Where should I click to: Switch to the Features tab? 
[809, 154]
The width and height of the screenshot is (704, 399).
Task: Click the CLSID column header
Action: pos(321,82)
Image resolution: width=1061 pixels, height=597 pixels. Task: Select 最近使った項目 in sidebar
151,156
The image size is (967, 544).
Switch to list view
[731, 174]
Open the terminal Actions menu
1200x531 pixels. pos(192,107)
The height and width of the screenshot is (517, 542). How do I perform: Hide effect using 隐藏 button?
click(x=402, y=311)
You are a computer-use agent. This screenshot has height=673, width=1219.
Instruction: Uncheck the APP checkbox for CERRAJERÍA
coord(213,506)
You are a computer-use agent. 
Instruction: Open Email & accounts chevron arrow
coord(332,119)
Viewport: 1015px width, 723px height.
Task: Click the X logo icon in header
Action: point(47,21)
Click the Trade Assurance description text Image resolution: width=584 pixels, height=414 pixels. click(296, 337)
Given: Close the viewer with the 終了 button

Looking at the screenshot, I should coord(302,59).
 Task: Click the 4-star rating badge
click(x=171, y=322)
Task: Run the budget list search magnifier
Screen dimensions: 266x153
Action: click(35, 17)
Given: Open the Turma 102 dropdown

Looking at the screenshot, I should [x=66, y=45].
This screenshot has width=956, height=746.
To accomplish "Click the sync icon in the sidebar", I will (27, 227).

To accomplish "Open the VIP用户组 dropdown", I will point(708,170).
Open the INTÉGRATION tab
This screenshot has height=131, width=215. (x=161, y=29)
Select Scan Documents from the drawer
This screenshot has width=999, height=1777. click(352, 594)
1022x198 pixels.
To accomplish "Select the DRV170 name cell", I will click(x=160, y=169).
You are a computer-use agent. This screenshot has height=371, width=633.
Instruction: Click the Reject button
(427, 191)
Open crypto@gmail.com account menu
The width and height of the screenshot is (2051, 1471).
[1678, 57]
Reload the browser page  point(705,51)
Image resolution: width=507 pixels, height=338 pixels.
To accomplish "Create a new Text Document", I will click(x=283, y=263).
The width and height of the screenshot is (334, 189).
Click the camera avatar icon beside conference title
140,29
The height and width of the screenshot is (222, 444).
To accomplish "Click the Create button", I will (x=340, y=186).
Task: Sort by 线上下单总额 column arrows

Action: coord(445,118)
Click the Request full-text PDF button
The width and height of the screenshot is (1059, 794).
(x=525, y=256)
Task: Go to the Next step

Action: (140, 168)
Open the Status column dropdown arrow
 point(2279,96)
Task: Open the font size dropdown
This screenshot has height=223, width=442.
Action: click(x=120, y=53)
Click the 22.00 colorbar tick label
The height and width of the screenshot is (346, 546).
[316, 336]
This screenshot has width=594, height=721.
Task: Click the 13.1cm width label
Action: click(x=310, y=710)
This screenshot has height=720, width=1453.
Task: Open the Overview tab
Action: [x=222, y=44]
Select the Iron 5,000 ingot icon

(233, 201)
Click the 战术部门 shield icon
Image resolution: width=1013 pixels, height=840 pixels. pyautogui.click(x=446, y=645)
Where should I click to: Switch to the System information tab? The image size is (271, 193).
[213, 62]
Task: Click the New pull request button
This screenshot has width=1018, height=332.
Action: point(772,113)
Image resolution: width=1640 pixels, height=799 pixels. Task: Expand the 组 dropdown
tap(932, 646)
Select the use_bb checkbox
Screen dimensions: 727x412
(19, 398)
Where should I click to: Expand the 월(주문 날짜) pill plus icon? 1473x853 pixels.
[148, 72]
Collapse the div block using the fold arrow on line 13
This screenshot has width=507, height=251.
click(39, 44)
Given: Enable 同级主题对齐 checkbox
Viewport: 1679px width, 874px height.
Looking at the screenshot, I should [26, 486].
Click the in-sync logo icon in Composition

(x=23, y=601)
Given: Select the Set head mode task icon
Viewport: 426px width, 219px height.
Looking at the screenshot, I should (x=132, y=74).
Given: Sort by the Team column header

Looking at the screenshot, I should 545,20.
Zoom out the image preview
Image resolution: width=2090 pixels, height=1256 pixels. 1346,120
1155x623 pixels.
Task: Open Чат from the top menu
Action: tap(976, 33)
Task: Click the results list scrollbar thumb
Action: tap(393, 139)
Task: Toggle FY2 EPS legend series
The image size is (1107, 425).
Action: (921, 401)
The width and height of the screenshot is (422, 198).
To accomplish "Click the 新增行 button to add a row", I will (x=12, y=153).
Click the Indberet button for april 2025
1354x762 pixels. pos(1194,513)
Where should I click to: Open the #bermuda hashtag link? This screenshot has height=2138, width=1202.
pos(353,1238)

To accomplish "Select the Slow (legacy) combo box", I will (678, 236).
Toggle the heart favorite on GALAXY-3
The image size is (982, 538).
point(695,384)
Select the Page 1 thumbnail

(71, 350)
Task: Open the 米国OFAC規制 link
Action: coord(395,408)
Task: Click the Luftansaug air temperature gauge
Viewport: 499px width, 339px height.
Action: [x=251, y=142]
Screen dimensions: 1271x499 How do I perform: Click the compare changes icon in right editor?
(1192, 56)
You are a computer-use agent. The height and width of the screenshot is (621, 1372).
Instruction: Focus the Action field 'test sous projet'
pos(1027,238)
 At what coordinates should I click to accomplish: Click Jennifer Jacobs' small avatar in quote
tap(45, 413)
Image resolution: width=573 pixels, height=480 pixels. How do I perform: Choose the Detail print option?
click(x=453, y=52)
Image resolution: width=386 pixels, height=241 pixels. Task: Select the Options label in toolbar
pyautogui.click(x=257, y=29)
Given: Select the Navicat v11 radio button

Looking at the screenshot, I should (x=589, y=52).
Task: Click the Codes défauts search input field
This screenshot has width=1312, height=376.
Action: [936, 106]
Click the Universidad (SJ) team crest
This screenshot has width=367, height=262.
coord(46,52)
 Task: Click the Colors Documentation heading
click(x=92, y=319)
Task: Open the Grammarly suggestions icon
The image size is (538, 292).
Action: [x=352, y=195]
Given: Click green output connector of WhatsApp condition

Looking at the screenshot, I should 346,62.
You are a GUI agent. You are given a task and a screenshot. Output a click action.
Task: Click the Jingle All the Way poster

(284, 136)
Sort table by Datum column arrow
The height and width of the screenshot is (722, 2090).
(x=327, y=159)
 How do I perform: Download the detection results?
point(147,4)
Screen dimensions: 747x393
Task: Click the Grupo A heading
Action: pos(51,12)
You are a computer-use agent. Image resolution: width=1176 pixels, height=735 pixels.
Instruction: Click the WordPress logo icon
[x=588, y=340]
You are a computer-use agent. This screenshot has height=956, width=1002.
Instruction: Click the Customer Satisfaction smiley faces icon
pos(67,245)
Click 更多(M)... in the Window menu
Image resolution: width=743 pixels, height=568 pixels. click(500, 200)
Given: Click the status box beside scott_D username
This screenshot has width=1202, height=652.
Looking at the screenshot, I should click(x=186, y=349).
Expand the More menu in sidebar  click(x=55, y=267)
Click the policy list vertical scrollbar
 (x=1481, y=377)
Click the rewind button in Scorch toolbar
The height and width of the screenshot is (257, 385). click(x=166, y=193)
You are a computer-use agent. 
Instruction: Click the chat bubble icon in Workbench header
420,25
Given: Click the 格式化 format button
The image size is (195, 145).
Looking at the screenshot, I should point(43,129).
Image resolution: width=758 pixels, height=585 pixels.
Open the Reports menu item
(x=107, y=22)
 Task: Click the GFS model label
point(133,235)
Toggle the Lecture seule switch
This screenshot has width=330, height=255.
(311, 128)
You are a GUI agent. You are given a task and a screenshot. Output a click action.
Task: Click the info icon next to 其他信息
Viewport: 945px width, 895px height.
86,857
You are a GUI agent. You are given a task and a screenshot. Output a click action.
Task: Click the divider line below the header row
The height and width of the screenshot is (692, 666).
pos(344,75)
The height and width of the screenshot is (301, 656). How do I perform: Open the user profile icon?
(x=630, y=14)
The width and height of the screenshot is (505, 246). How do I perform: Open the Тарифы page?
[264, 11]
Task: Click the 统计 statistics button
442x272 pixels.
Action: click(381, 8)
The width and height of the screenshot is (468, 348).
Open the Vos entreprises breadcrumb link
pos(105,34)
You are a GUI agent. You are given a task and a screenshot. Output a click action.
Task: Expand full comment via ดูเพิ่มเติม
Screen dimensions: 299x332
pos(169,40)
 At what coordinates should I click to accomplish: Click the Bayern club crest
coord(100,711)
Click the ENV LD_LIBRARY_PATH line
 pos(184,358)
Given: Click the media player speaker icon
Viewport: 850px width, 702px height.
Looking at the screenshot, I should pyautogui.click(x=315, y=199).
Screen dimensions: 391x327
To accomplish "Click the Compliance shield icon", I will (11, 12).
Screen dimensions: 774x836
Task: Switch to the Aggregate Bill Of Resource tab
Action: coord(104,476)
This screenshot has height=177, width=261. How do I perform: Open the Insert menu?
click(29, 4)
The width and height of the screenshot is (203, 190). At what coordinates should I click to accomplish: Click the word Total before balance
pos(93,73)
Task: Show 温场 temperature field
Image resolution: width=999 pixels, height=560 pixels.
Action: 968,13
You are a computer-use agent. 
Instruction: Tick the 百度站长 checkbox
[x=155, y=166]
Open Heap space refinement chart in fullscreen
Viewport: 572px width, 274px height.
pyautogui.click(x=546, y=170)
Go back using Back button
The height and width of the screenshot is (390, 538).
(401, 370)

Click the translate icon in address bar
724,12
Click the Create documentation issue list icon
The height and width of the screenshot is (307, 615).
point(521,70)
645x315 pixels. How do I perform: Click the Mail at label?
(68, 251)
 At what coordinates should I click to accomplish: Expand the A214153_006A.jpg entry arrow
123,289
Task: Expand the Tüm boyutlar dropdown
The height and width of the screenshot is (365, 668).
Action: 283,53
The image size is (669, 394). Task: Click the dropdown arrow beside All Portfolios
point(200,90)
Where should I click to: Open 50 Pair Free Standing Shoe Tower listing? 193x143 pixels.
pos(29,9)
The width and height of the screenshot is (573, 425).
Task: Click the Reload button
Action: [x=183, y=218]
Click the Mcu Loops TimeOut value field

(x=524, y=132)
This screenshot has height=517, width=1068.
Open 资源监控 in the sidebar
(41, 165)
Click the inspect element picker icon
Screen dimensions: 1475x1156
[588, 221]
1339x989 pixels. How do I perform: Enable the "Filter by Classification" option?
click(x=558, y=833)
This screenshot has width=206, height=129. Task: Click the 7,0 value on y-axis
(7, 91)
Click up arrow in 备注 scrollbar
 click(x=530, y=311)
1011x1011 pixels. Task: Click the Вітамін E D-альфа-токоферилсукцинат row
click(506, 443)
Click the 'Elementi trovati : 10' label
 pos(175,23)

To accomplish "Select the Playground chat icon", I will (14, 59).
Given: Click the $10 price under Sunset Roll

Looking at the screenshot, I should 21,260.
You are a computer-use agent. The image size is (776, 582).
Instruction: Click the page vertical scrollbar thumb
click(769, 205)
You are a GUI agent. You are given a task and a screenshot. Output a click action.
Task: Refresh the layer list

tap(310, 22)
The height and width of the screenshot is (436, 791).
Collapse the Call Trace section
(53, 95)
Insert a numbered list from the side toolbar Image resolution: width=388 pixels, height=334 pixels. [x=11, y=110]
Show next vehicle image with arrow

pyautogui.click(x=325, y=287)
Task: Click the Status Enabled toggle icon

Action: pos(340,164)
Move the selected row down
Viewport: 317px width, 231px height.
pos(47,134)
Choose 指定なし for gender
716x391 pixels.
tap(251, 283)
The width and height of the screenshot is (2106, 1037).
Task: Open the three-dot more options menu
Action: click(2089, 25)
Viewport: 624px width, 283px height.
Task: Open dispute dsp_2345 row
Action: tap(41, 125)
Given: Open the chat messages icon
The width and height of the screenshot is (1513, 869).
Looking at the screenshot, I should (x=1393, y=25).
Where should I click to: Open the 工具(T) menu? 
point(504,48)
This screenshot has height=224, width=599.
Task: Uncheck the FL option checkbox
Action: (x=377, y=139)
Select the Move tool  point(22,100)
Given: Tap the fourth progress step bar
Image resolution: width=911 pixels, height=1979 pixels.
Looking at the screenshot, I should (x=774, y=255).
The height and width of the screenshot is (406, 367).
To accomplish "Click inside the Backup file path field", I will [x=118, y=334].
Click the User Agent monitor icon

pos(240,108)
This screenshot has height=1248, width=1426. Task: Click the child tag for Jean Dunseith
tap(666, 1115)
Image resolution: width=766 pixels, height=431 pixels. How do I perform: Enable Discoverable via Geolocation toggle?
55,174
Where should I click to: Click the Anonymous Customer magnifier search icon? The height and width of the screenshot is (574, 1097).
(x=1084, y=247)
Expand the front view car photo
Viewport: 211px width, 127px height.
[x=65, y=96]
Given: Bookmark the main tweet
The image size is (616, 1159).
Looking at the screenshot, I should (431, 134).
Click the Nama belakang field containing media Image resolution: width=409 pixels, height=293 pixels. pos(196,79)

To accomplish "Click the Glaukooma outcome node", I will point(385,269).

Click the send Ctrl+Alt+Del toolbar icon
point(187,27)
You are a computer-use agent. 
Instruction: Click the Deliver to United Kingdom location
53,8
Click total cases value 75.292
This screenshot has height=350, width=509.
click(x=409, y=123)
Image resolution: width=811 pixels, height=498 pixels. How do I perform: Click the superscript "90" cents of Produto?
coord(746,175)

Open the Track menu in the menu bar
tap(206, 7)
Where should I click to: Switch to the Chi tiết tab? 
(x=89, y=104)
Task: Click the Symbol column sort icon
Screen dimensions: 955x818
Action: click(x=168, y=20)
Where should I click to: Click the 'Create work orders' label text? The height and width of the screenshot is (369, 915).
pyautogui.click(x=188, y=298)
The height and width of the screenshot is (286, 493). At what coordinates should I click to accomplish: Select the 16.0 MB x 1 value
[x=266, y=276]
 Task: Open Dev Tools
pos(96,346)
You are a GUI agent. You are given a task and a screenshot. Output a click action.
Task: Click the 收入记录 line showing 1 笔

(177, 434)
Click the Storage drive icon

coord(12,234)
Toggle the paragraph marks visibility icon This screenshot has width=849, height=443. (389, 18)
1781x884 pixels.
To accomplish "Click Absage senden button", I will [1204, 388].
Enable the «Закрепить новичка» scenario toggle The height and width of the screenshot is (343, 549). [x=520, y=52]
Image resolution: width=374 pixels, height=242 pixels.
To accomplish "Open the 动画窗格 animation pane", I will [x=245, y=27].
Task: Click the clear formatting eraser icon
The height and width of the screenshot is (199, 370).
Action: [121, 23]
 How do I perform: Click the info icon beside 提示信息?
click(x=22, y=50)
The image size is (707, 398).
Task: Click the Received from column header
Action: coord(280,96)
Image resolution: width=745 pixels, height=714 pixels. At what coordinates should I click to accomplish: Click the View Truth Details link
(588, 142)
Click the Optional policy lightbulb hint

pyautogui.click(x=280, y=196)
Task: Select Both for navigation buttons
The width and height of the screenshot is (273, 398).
- - -
SET EXERCISE: Collect every line of the data above that contains the string "Insert".

FINAL ANSWER:
This screenshot has height=177, width=261. How do I perform: Open the Insert menu?
Insert a numbered list from the side toolbar Image resolution: width=388 pixels, height=334 pixels. [x=11, y=110]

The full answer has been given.